Exoplanet detection in angular and spectral differential imaging: local learning of background correlations for improved detection

In SPIE Astronomical telescopes + instrumentation

Example of a PACO detection map (right) on a dataset from the multi-spectral imager of VLT/SPHERE.

Abstract

The search for new exoplanets by direct imaging is a very active research topic in astronomy. The detection is particularly challenging because of the very high contrast between the host star and the companions. They thus remain hidden by a nonstationary background displaying strong spatial correlations. We propose a new algorithm named PACO (for PAtch COvariances) for reduction of differential imaging datasets.
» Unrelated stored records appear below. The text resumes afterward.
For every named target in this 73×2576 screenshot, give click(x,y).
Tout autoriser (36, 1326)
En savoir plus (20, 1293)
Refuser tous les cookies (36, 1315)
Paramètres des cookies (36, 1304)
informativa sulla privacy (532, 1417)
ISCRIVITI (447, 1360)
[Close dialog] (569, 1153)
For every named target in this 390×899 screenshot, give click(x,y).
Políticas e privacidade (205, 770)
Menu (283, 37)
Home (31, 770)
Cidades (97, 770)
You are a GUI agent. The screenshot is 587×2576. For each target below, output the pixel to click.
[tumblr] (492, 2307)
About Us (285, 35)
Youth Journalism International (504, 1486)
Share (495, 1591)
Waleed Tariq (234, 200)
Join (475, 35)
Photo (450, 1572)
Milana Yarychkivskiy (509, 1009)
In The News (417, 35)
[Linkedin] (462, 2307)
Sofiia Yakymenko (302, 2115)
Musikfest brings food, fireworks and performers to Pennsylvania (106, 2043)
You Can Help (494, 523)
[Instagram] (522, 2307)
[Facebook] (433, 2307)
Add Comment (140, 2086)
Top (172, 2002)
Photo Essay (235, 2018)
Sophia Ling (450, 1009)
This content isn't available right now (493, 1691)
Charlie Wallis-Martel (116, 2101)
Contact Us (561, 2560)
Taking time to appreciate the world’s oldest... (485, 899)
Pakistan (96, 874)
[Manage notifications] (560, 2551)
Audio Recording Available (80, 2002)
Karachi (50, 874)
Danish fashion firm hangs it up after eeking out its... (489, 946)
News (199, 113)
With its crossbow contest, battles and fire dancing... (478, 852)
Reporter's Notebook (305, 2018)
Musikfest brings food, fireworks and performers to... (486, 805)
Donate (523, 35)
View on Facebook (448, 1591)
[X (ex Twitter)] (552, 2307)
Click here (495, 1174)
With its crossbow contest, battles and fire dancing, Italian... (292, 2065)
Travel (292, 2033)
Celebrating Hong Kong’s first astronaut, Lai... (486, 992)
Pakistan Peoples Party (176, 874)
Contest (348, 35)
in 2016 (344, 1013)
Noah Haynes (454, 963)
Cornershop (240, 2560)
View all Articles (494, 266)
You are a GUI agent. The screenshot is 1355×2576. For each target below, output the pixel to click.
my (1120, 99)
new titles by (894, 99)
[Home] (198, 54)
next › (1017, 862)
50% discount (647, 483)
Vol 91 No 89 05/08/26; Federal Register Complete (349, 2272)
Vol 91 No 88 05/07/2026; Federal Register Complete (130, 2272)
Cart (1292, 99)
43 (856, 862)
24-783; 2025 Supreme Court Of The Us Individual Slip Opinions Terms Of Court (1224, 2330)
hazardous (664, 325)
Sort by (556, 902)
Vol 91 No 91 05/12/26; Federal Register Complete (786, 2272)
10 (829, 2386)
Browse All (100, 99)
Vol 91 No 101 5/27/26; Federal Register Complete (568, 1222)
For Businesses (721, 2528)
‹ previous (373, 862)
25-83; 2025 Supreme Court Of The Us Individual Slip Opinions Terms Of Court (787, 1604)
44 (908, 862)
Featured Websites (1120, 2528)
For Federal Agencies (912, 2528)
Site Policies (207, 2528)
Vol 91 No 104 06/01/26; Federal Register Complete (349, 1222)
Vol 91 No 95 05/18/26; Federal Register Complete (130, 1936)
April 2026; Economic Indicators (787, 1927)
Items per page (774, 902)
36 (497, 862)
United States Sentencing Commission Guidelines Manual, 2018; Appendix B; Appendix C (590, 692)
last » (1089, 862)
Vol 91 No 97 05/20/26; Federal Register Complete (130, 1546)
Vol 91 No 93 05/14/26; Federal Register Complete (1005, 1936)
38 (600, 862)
Contrary to existing approaches, we model the background correlations using a local Gaussian distribution that locally captures the spatial correlations at the scale of a patch of a few tens of pixels. The decision in favor of the presence or the absence of an exoplanet in then performed by a binary hypothesis test. The method is completely parameter-free and produces both stationary and statistically grounded detection maps so that the false alarm rate, the probability of detection and the contrast can be directly assessed without post-processing and/or Monte-Carlo simulations. We describe in a forthcoming paper its detailed principle and implementation. In this paper, we recall the principle of the PACO algorithm and we give new illustrations of its benefits in terms of detection capabilities on datasets from the VLT/SPHERE-IRDIS instrument. We also apply our algorithm on multi-spectral datasets from the VLT/SPHERE-IFS spectrograph. The performance of PACO is compared to state-of-the-art algorithms such as TLOCI and KLIP-PCA.